Benchmarking Remote Cluster Stalls in Preparing

toneyalexander · October 18, 2019, 4:15pm

I was following the instructions here https://esrally.readthedocs.io/en/stable/recipes.html to benchmark a remote cluster. I have 2 EC2 instances with everything set up to run rally. The esrallyd commands run without any errors. When I run

esrally --track=metricbeat --report-format=csv --report-file=~/result.csv --target-hosts=10.0.1.51:9200,10.0.1.9:9200 --distribution-version=7.4.0 &

on the coordinator (.51), Rally gets stuck at "[INFO] Preparing for race ..." and I have left it to run at that for much longer than that test has taken on just a single node. When I look at rally.log on the coordinator the final three lines say

2019-10-18 16:02:54,665 ActorAddr-(T|:33065)/PID:5992 esrally.actor INFO Checking capabilities [{'coordinator': True, 'ip': '10.0.1.51', 'Convention Address.IPv4': '10.0.1.51:1900', 'Thespian ActorSystem Name': 'multiprocTCPBase', 'Thespian ActorSystem Version': 2, 'Thespian Watch Supported': True, 'Python Version': (3, 6, 8, 'final', 0), 'Thespian Generation': (3, 9), 'Thespian Version': '1571414555518'}] against requirements [{'ip': '10.0.1.9'}] failed.
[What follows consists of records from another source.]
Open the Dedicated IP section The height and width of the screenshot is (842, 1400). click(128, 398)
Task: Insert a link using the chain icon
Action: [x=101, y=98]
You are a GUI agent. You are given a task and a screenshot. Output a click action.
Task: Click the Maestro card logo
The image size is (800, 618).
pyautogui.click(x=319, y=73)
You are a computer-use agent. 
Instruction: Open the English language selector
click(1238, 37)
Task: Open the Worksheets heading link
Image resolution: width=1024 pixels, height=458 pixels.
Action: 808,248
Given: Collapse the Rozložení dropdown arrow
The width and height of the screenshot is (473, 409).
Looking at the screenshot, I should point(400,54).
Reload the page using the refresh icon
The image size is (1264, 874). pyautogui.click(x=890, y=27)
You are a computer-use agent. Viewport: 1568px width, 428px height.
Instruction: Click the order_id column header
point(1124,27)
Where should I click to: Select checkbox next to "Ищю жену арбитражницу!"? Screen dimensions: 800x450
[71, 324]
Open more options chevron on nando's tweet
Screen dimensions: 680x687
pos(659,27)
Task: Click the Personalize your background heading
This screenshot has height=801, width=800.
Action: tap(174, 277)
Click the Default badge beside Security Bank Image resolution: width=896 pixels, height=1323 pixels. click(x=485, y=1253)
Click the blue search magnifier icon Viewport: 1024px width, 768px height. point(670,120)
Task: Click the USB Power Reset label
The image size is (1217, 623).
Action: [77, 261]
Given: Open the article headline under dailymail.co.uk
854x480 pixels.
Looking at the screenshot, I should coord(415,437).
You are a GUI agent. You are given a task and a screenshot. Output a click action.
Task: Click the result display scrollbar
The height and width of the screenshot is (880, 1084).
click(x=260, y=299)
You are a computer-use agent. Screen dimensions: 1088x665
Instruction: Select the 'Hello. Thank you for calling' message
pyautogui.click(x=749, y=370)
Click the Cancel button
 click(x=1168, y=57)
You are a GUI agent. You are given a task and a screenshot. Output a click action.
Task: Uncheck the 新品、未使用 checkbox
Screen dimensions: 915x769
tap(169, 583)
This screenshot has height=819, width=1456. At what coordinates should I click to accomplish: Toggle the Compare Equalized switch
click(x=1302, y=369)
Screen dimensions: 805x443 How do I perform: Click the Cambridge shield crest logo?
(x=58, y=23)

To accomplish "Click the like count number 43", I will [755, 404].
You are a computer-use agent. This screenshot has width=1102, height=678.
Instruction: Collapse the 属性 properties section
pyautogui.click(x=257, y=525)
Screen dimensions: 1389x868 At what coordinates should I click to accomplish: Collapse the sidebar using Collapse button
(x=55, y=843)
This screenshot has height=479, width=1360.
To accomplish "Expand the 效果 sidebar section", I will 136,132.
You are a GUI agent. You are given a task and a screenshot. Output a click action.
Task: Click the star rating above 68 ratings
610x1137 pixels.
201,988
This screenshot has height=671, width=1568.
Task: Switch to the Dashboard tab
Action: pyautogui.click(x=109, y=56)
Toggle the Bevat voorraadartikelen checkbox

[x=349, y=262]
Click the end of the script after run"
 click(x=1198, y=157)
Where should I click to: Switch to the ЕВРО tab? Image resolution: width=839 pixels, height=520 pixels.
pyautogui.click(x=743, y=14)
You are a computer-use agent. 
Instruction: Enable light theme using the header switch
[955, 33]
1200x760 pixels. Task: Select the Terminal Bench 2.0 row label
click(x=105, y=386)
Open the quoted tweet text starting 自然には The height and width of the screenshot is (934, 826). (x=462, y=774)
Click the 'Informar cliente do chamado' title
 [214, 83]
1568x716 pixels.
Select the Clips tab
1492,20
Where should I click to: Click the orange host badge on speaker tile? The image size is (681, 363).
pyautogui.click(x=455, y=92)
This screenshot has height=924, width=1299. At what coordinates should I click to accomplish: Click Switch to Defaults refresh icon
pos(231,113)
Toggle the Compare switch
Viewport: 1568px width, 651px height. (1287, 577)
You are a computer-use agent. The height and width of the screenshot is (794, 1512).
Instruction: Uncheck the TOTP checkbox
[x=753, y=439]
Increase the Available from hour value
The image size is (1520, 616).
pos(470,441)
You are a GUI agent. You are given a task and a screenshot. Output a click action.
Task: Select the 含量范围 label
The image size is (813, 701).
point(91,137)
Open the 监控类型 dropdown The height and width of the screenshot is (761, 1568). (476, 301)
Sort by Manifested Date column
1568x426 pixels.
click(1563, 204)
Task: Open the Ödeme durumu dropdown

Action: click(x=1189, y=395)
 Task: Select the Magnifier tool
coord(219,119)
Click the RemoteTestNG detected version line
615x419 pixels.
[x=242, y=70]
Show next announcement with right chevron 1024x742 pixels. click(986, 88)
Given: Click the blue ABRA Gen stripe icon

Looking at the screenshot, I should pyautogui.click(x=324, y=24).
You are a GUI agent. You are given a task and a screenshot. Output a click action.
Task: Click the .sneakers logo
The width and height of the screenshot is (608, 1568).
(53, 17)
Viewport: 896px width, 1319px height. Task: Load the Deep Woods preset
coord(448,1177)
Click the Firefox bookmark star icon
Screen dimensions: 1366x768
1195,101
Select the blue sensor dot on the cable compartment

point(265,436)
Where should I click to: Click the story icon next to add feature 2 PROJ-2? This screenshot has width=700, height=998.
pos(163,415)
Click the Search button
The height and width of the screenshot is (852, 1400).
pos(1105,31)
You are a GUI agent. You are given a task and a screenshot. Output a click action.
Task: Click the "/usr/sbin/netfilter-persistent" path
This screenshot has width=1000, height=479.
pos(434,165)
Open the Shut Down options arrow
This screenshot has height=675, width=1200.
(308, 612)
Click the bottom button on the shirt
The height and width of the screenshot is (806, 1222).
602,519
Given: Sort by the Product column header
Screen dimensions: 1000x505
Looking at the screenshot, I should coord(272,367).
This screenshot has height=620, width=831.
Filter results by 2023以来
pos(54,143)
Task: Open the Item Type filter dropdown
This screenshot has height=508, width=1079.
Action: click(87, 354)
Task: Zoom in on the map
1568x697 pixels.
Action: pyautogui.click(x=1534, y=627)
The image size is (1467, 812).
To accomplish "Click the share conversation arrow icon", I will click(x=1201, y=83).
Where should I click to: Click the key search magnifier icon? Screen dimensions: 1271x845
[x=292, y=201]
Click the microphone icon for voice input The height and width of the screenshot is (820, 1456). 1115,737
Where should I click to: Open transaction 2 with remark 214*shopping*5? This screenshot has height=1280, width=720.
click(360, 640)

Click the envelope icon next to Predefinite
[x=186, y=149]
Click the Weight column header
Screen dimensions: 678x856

2019-10-18 16:02:54,666 ActorAddr-(T|:1900)/PID:5852 esrally.actor INFO Checking capabilities [{'coordinator': True, 'ip': '10.0.1.51', 'Convention Address.IPv4': '10.0.1.51:1900', 'Thespian ActorSystem Name': 'multiprocTCPBase', 'Thespian ActorSystem Version': 2, 'Thespian Watch Supported': True, 'Python Version': (3, 6, 8, 'final', 0), 'Thespian Generation': (3, 9), 'Thespian Version': '1571414555518'}] against requirements [{'ip': '10.0.1.9'}] failed.

2019-10-18 16:02:54,666 ActorAddr-(T|:1900)/PID:5852 esrally.actor INFO Capabilities [{'coordinator': False, 'ip': '10.0.1.9', 'Convention Address.IPv4': '10.0.1.51:1900', 'Thespian ActorSystem Name': 'multiprocTCPBase', 'Thespian ActorSystem Version': 2, 'Thespian Watch Supported': True, 'Python Version': (3, 6, 8, 'final', 0), 'Thespian Generation': (3, 9), 'Thespian Version': '1571414562227'}] match requirements [{'ip': '10.0.1.9'}].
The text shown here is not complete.